INSTRUÇÕES E REQUISITOS:
Responda com base no excerto sobre Midas e a riqueza petrolífera de Angola:
1. O que foi ordenado a Midas para se libertar do dom?
2. Além da arrecadação directa de receitas fiscais, quais são os três canais através dos quais o sector petrolífero influencia a economia?
3. Que Estados do Golfo são dados como exemplo?

EXCERTO DO TEXTO:

•••

Inicialmente, Midas regozijou-se com o seu novo poder. No entanto, rapidamente percebeu a natureza destrutiva do dom: ao transformar em ouro os alimentos, as bebidas e até a sua própria filha, Midas confrontou-se com o vazio e a esterilidade de uma riqueza que não podia ser verdadeiramente usufruída. Suplicou então a Dionísio que o libertasse do dom, e foi-lhe ordenado que se lavasse nas águas do rio Pactolo, cujas margens, segundo a lenda, ficaram então repletas de ouro. A história de Midas oferece um paralelismo eloquente com a realidade de países como Angola, detentores de vastos recursos naturais - em particular, o petróleo - mas cuja gestão tem sido marcada por uma utilização pouco eficiente dessa riqueza.

Ora vejamos,
Para além da arrecadação directa de receitas fiscais - que continua a constituir o principal mecanismo de financiamento da despesa pública -, podem identificar-se três canais adicionais através dos quais o sector petrolífero influencia a economia: o mercado de trabalho, o mercado de bens e serviços e, por fim, o mercado monetário e cambial. A formulação de uma política económica eficaz e estruturalmente transformadora exige a activação e optimização destes canais, de forma integrada e estratégica, por forma a maximizar os ganhos nacionais e promover o bem-estar colectivo. Exemplos ilustrativos de tal abordagem podem ser encontrados em países como a Noruega ou nos Estados do Golfo, como o Qatar, a Arábia Saudita e os Emirados Árabes Unidos - denominador comum? A ambição de transformar a renda petrolífera em capital produtivo e sustentável.

•••

MATERIAL FORNECIDO:
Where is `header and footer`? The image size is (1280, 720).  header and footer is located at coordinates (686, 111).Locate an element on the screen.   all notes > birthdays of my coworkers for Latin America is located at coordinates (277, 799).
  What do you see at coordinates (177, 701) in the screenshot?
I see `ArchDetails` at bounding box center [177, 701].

•••

RESPOSTA:
1. Que se lavasse nas águas do rio Pactolo.
2. O mercado de trabalho, o mercado de bens e serviços e o mercado monetário e cambial.
3. O Qatar, a Arábia Saudita e os Emirados Árabes Unidos.